Bajo el árbol de los toraya, Philippe Claudel

 En las montañas de la isla indonesia de Célebes vive el pueblo de los toraya, conocido por unos ritos funerarios que se prolongan durante varios días y congregan a toda la comunidad. Cuando un bebé muere, por ejemplo, su cuerpo se deposita en el interior del tronco de un árbol centenario que, poco a poco, lo envuelve y se nutre de él. Así, al crecer, el árbol conduce a los niños hacia el cielo, un símbolo escultórico mediante el cual se mantienen próximos los seres amados que ya no están.

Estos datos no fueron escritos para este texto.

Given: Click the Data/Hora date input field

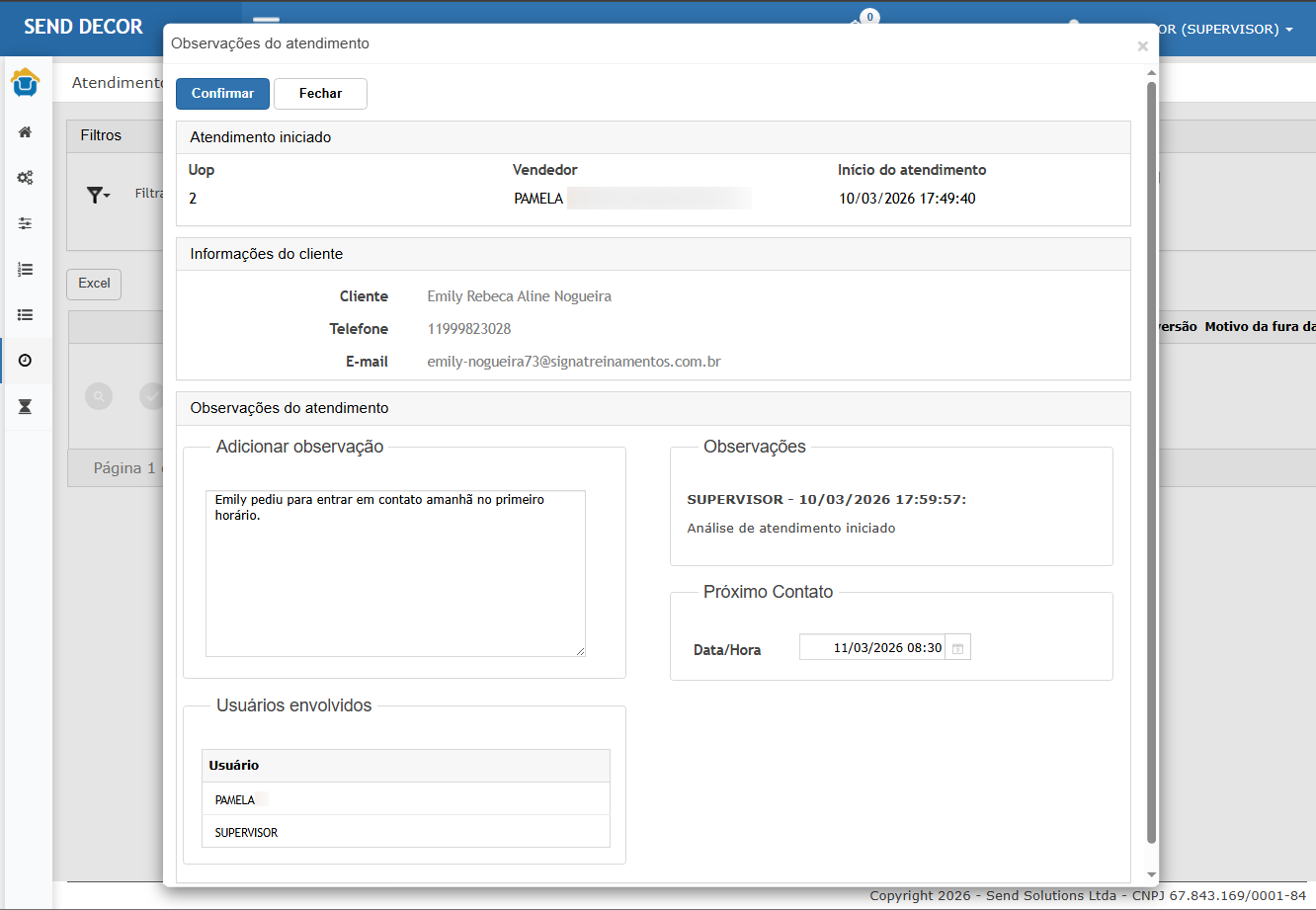Looking at the screenshot, I should (871, 648).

Escultor Ligier Richier, autor de El transido de la iglesia de Saint-Étienne de Bar-le-Duc. Representa a un muerto de pie, parcialmente envuelto todavía en el hábito de los vivos -carne, cabellos, tendones-, que expresa a la perfección lo que fuimos y lo que seremos. Su cuerpo ya inexistente, plasmado en la delicadeza del mármol cincelado por el artista, refleja nuestra desaparición, pero también el amor de quienes nos sobreviven y gracias a quienes sobrevivimos nosotros, puesto que la obra fue un encargo de la esposa de René de Chalon, príncipe de Orange y compañero de armas de Carlos V, que acababa de morir combatiendo al pie de las murallas de Saint-Dizier, en 1544. La joven viuda le pidió al escultor que representara al ser amado y perdido como sería tras permanecer tres años en su tumba, bajo la fría tierra de Lorena.  Y de pronto me vienen a la cabeza unos versos, que ya no sé si son de Ovidio o de Epicuro, o si los he soñado, como a veces sueño diálogos, fragmentos de conversaciones, títulos de libros o escenas de películas: «Cuerpo mío, mi viejo compañero, ¿ha llegado pues la hora de separarnos?»